Setting up the SIEM User and the OAuth App on the Tenant

To set up the SIEM user and OAuth app:

  1. On the Admin Portal, Select Apps > Web Apps.
  2. Click Add Web Apps. Once it opens a page, click the Custom tab.

  3. Locate the OAuth2 Client and click Add.

  4. When prompted to add the Web App, OAuth2 Client, click Yes.

  5. On the Settings tab, in the Application ID field, enter oauthsiem.

  6. On the General Usage tab, leave the defaults as shown.

  7. On the Tokens tab, for Auth methods, check Client Creds and click Save.

  8. On the Scope tab, under Scope definitions, click Add to add a new scope.

  9. On the Scope definitions dialog:

    1. In the Name field, enter siem.

      Note:   The name of the scope siem must be lowercase, or an invalid scope error will be thrown.

    2. In the Allowed REST APIs section, click Add and enter Redrock/query.

    3. Click Save.

  1. On the Admin Portal, select Access > Users > Add User.
  2. On the Create Centrify Directory User page:
    1. For the Login Name, enter siemuser.

    2. For the Suffix, enter Admin (or leave as is).

    3. For the Password and Confirm Password, enter the password of your choice.

  3. For Status:
    1. Check Password never expires.

    2. Select Is OAuth confidential client. This automatically also selects the options Password never expires and Is Service User

  4. On the Admin Portal, Select Access > Roles > Add Role.
  5. Once page opens, in Description tab:

    For the Name, enter service account and click Save.

    This entry serves as the role name.

  6. Open the newly created role, and select the Members tab:
    1. Click Add and search the siemuser that you created earlier.

      Click Save.

  7. Open the Administrative Rights tab:
    1. Click Add.

    2. In the Add Rights list, check Read Only System Administration

    3. Click Add.

    4. Click Save.

  8. Navigate to Apps > Web Apps > Permissions. Click Add and add the role you created above: service account.
  9. Perform final checks to make sure that:
    • On the Admin Portal, on the Access > Users tab:

      • The siemuser created earlier, is shown as the Centrify Directory User. Click it to open the user’s page.
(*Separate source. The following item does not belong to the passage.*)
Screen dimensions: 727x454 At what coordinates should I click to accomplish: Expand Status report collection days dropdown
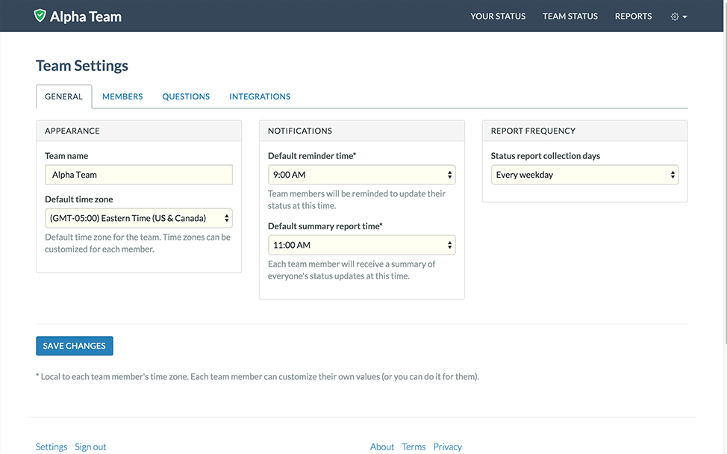pyautogui.click(x=584, y=175)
      • In Roles section for this user, the role named service account must be listed, with Read Only System Administration in Administrative Rights.

    • On the Admin Portal, on the Apps > Web Apps tab:

      • Select OAuth2 Client

      • In the Permissions tab > Name column shows the earlier created role service account with the View and Run permissions checked

    • On the Apps tab, the Tokens section shows under Auth methods that Client Creds is checked.